(SET PROBLEM) Report every line of the records that contains the string "list", copying each such line in full. Count a line only if the letters match in case.
========================================================================
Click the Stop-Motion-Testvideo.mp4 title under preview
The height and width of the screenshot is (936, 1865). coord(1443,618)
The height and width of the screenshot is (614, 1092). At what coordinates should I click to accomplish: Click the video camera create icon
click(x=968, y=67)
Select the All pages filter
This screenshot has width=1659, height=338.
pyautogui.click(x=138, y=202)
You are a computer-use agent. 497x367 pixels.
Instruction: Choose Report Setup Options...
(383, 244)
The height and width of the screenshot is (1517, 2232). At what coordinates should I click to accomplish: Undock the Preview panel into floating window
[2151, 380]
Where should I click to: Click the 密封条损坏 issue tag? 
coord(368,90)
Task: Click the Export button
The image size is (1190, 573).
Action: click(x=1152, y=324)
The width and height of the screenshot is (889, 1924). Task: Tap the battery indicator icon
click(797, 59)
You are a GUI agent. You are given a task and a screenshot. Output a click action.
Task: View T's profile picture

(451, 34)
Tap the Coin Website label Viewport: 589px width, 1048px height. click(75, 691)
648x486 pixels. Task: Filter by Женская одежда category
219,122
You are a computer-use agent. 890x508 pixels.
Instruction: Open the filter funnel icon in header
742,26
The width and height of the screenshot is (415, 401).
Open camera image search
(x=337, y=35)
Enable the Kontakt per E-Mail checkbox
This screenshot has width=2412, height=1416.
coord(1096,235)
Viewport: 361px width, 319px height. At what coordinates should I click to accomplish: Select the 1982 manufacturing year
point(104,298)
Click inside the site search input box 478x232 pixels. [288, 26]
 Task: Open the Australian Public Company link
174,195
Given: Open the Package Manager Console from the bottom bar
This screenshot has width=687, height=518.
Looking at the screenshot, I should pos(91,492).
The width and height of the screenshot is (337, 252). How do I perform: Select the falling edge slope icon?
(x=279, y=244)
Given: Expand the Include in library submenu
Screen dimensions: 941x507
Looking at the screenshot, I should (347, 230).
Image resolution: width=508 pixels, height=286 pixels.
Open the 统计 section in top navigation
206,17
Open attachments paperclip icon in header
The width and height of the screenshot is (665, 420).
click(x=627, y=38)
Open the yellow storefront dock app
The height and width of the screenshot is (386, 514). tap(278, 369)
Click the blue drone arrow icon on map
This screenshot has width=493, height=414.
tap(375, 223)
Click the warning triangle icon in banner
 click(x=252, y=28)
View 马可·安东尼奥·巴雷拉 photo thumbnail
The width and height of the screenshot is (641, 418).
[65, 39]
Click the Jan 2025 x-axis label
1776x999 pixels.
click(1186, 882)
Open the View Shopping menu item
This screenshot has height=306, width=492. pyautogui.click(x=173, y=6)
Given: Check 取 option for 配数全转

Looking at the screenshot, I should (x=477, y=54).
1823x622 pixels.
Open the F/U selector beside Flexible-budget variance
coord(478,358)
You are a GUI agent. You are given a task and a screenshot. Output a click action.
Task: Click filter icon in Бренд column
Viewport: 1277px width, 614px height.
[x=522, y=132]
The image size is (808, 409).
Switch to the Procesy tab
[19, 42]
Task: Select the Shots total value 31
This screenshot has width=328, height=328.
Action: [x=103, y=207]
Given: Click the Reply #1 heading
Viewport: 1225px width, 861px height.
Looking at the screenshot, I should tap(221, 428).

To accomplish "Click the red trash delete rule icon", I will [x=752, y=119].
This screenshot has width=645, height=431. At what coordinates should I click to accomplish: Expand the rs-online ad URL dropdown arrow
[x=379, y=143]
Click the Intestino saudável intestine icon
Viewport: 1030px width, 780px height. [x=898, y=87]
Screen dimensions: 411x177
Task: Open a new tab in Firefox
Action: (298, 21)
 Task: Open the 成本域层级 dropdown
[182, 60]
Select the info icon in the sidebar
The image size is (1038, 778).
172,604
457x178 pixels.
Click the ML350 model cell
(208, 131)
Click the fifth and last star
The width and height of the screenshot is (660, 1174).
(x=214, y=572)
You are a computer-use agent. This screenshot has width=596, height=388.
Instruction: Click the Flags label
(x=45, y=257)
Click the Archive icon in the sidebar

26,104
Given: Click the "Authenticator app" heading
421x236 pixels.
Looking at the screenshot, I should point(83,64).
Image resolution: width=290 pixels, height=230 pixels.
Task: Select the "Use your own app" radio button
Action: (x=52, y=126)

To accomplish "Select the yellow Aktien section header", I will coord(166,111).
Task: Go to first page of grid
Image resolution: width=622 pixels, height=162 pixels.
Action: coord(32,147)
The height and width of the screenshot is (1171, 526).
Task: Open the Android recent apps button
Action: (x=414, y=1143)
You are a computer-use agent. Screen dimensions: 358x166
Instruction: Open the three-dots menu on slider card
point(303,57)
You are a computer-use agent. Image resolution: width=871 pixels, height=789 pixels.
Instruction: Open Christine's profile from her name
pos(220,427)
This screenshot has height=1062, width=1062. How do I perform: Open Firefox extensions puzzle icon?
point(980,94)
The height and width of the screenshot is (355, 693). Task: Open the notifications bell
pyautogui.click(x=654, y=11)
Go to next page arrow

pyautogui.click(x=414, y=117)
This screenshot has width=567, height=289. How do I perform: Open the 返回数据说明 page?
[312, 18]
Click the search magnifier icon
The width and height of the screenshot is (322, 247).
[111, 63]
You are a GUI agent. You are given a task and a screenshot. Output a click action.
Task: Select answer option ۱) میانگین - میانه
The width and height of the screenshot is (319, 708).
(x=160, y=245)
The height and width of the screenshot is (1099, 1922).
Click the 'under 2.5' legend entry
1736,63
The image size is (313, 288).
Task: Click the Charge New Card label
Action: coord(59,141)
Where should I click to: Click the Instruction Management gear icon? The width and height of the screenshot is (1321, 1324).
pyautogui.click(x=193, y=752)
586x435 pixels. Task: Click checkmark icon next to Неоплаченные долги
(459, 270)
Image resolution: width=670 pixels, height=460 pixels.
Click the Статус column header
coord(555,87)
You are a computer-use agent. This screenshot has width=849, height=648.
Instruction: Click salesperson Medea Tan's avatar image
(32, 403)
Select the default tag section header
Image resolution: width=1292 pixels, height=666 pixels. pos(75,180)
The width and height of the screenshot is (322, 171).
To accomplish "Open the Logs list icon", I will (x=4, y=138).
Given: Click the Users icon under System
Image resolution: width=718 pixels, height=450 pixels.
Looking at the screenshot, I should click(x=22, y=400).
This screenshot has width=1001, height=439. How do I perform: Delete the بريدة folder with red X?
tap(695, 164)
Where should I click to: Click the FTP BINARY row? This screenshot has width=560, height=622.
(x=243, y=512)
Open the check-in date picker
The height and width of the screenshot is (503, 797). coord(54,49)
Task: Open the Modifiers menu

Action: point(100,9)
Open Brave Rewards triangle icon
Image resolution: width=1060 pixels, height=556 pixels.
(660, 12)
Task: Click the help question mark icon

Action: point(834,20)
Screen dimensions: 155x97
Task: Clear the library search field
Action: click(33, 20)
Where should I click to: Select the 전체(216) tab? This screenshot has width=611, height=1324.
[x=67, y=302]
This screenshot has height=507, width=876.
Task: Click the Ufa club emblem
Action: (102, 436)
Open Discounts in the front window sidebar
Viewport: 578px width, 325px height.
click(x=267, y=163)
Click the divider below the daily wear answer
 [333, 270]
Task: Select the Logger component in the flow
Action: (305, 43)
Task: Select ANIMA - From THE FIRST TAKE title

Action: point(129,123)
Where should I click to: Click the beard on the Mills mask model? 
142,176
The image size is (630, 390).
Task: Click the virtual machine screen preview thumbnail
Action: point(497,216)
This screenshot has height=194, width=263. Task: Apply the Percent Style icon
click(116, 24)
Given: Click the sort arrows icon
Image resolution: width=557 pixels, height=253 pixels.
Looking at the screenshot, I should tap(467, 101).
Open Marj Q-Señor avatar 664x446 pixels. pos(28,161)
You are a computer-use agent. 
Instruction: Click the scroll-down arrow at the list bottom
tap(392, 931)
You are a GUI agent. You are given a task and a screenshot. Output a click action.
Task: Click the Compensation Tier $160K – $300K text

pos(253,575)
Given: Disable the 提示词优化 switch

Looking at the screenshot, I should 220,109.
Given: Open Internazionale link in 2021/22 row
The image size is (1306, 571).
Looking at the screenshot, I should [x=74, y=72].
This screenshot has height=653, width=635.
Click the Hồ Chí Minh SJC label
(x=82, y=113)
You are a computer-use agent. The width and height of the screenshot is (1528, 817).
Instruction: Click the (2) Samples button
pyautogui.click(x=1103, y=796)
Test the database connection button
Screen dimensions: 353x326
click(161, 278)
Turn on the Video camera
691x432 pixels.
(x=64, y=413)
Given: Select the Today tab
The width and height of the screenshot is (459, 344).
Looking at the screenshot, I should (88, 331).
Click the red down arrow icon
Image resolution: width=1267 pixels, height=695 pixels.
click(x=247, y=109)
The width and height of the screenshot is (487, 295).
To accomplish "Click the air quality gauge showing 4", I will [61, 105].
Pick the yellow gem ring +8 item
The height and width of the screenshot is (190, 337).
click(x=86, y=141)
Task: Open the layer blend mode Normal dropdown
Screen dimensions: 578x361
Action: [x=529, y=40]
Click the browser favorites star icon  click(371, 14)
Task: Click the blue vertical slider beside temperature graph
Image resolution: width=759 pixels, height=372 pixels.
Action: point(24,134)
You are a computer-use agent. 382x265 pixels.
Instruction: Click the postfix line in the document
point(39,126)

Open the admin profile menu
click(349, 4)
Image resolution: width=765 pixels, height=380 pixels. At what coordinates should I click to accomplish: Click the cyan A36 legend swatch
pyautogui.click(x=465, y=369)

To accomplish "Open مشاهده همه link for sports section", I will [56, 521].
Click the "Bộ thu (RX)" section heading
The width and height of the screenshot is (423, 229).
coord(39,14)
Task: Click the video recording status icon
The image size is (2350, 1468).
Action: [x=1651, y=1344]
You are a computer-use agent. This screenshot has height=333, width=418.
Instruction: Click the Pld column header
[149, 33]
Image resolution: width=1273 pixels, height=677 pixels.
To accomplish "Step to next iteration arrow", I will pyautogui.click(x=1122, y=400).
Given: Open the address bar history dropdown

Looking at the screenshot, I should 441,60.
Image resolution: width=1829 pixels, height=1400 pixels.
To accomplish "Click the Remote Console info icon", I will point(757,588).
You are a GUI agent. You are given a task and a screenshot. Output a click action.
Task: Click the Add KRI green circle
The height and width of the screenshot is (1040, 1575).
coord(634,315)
========================================================================
(TASK OUTPUT)
To accomplish "Open the Logs list icon", I will (x=4, y=138).
Instruction: Click the scroll-down arrow at the list bottom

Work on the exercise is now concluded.